What if you found out you were wrong all these years and every single brand of wire sounds different from each other (which they do).
Same back to you.
Very few serious audiophiles believe your crap.
Over 2 million people visit ASR every month. That is almost an order of magnitude more than people that visit stereophile.com. So pretty sure your claim is wrong but go ahead and provide data that back it.
Hey Amir, how many people eat at McDonalds? Further, these visits could be something akin to always looking at an auto accident as you drive by. Oh and comparing yourself to Stereophile doesnt help give you any credence.
Just so I am clear, you hear differences between products that measure similarly so now you will tell us what would be an appropriate amount to spend on our equipment. Less is fine unless it is gear that you sell then the extra money is well spent.
I would like to become a trained listener but will require a certificate to show my friends. Please help. Funny thing is that I will need to completely change the setup in my dedicated room to mirror your setup which runs contrary to what I have read, discussed with manufacturers and experienced in numerous rooms and shows over the last 40 years. Especially nice is the fact that I can now confidently include by big screen into my main system and improve my sound. Who new; hell who could even have imagined.
Visitors to ASR, starting tomorrow, will be 2,000,001.
@amir_asr I do not understand why Amir comes here to peddle his cultist religion. No one listens or is interested. Go away and do not come back. Most other sites have banned you; you are lucky this one has not. Maybe if you did not throw people off your site for precisely what you do on this site, others might listen a bit more. Do not presume you can teach us, because it is completely obvious you do not know much.

Material shown -
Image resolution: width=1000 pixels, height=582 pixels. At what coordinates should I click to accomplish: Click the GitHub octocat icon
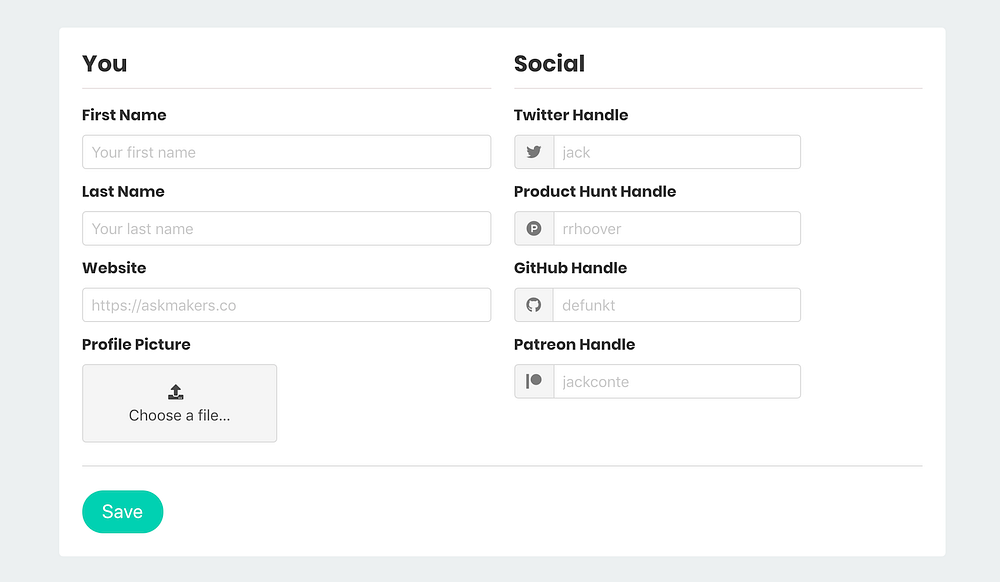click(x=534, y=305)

* * *

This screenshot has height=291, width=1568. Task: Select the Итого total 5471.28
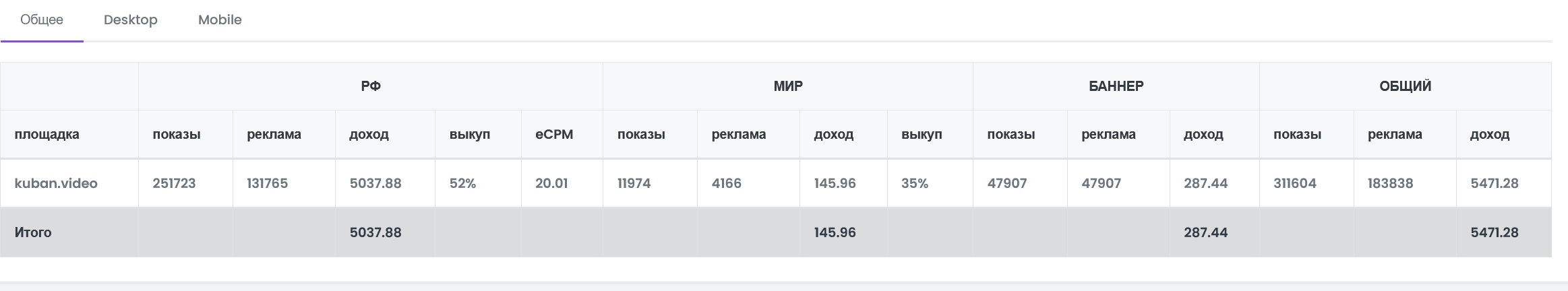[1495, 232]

Tasks and exercises -
1. In the audio forum thread, how many people does the post say visit ASR every month?
2. Repeat the audio forum thread from "What if you" up to and including "back to you.".
3. Go on with the audio forum thread from its last post.
The items come from a different source than the forum thread.

Answers provided -
1. Over 2 million people.

2.
What if you found out you were wrong all these years and every single brand of wire sounds different from each other (which they do).
Same back to you.

3.
"Over 2 million people visit ASR every month." No. You might get 2 million hits a month, that is a far cry from 2 million people or is that part of your bulldust again?. In my case I pop in once a week or so to see what latest stupidity is being peddled and to read and laugh at the comments from your sycophantic minions. I could mention some but what is the point?
Mr. Amir in the introduction to one of his videos stated
"we absolutely can measure the differences between cables. The question is do those measurements matter as far as the perception, and the short answer is they don't"
I want to take this opportunity to apologize to Amir and ASR members. No stance taken on a public forum is worthy of ridicule and you have every right to voice your opinions on this or any forum. Having said this, I dont believe you could be more wrong in much of what you say and the things that you use to back up your beliefs count for very little. Worse, for me, is that I believe you are doing your members and this hobby a great disservice encouraging them to follow an ideology which is completely false. Encouraging skepticism and due dilligence is fine, but implying that they dont trust their senses is not.
Now that this out of the way, I can ignore you just I have before this thread started.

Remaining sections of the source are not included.